Several progressives defended Chatfield, including Dr. Melina Abdullah, the lead organizer of Black Lives Matter’s Los Angeles chapter. She said recall efforts against reform-minded prosecutors like Boudin and L.A. County District Attorney George Gascón “are actually thinly-veiled attempts to maintain a violently racist system that steals Black life and destroys Black community.”
“Let’s be clear,” Abdullah tweeted on Wednesday. “Language from white people about the need for husbands to protect their wives from crime is code language that has justified police brutality, mass incarceration, and the killing of Black people in this country for centuries.”

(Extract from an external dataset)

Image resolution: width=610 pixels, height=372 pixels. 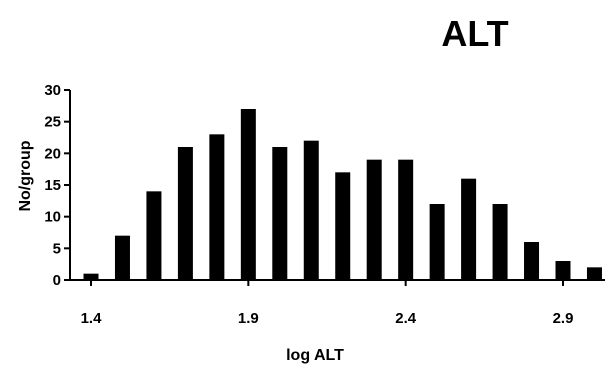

Black people & their allies hear exactly what is being threatened–& to whom–when white people say “husbands are scared for their wives.”
We know exactly what is meant by this language.
Our bodies & our communities have borne the scars of this language for centuries.
— Melina Abdullah (@DocMellyMel) July 7, 2021
“Black people & their allies hear exactly what is being threatened – & to whom – when white people say ‘husbands are scared for their wives,’” she continued. “We know exactly what is meant by this language. Our bodies & our communities have borne the scars of this language for centuries.”